Allow me to repeat myself, this time in English instead of Croatian: This is what it’s like to help your kid do his homework or read the instructions on prescription medicine if you are one of the estimated 1 million Alabama adults who is functionally illiterate. (Hat tip to Google Translate.)
This is a serious problem for Alabama, one that anti-illiteracy advocate Bruce K. Berger calls “obscene.”
So, our leaders in Montgomery must be up nights pacing the floor, right? Well, not so much.
It seems something always takes precedence over fighting this problem that has implications for our economic development, crime rates, employment picture and quality of life. It’s always something ... well, something other than directly addressing a problem that affects between 1-in-4 and 1-in-6 Alabama residents who have problems reading. (By comparison, the number of illegal immigrants is estimated to be approximately 1-in-40 Alabama residents.)
Dr. Berger, an advertising and public relations professor at the University of Alabama, is passionate about fighting illiteracy in the state. In his 2012 book In Our Dreams We Read, Berger wrote, “There’s room for you to work with another brother or sister, an adult or child, who wants to learn to read to unlock the mysteries and opportunities of words and to create a brighter and more fulfilling tomorrow.”
He is at the forefront of a major effort in West Alabama to fight functional illiteracy. The Literacy Council of West Alabama links functionally illiterate adults with programs that teach them to read in Bibb, Fayette, Greene, Hale, Lamar, Perry, Pickens, Sumter and Tuscaloosa counties. Based on the Tuscaloosa campus, Literacy is the Edge, another project led by Berger, recruits UA students to volunteer time teaching someone to read.

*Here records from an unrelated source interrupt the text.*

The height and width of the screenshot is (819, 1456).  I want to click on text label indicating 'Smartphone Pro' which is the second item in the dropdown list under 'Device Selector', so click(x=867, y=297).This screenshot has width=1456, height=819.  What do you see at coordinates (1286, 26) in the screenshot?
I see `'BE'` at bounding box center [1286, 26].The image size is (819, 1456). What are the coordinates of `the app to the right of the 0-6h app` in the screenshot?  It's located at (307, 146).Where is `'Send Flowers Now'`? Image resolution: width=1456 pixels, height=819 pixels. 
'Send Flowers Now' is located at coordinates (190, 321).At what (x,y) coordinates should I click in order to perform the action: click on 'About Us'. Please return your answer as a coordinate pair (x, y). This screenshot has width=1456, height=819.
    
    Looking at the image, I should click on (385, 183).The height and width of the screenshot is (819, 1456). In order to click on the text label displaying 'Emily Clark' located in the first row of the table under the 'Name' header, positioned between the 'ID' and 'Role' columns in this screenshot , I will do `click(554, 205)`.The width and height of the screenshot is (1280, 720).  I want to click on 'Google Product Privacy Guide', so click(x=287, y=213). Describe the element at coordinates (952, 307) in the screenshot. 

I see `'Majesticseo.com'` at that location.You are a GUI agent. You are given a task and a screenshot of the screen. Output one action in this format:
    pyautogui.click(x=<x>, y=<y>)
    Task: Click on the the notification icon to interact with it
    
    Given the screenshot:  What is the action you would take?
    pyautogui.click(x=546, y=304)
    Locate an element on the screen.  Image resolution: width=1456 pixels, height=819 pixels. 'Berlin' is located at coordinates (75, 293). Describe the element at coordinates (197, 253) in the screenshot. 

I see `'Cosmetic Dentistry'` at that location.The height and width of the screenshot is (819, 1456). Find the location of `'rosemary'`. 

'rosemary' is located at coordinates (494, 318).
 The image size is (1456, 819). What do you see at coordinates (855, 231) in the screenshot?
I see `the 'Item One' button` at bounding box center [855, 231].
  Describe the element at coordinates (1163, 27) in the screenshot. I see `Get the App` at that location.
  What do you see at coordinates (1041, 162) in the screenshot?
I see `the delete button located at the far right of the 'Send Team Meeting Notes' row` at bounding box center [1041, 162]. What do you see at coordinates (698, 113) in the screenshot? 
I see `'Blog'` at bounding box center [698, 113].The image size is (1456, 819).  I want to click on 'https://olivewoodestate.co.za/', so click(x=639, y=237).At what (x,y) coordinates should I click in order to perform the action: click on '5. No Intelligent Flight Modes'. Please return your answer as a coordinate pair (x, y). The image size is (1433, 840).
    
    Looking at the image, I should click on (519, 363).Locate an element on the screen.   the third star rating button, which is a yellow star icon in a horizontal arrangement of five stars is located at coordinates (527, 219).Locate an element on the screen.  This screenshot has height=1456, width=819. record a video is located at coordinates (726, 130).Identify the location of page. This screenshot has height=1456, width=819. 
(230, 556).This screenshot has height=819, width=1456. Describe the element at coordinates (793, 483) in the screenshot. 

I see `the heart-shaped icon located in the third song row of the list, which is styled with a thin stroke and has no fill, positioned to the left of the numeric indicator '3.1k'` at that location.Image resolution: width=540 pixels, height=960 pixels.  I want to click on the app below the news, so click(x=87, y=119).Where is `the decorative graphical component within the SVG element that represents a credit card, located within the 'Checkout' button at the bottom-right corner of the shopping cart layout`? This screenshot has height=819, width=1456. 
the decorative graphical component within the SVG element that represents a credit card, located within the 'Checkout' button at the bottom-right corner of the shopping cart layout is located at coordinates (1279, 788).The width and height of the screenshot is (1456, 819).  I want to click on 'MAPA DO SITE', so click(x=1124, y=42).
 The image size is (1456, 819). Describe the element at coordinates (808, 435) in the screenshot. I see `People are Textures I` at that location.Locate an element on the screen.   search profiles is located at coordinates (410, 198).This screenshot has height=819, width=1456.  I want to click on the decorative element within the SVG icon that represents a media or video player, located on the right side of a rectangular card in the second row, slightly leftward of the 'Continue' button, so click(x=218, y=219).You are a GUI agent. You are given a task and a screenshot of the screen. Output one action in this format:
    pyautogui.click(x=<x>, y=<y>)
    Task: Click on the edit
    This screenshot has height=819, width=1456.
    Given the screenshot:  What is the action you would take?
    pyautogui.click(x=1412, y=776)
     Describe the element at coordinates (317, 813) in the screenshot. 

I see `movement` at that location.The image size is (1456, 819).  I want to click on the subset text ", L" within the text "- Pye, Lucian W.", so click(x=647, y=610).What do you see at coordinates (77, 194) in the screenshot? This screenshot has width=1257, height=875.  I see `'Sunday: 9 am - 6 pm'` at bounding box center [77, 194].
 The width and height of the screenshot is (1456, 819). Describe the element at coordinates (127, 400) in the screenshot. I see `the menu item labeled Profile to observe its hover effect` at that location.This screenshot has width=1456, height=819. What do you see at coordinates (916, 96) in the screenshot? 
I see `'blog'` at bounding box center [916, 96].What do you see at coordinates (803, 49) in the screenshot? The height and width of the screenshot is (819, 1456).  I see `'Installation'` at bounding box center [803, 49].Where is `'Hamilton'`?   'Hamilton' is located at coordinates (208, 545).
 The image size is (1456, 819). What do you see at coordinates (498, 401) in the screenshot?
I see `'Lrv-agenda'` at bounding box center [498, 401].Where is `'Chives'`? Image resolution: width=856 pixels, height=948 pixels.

When we spoke by telephone Thursday afternoon, I asked Berger about the roots of Alabama’s problem and where we should attack it. The source, he said, is the state’s public schools. Too many are passing along students before they’ve mastered reading. In other words, to reduce the population of functionally illiterate adults, we’ve got to stop producing them in our schools.
Berger’s book cites sources that report “40 percent of Alabama’s fourth-graders are unable to read at grade level, and 40 percent of fourth-graders don’t graduate from high school.”
Countless times I’ve heard Gov. Robert Bentley and Gov. Bob Riley brag that industries that come to Alabama are always impressed by the hard workers they find here. Wouldn’t it be nice to hear them brag about the brainpower of our workforce? And someday that 40 percent of fourth-graders who struggle to read and face the real possibility of leaving school without a diploma will be a part of that workforce.
Berger called illiteracy our state’s “insidious and almost invisible problem.” People who have a hard time reading don’t take to the streets demanding the state do something. Who should be marching and demanding that Alabama lower its awful illiteracy rate, I wondered? Oh, only everyone who wants to see Alabama thrive.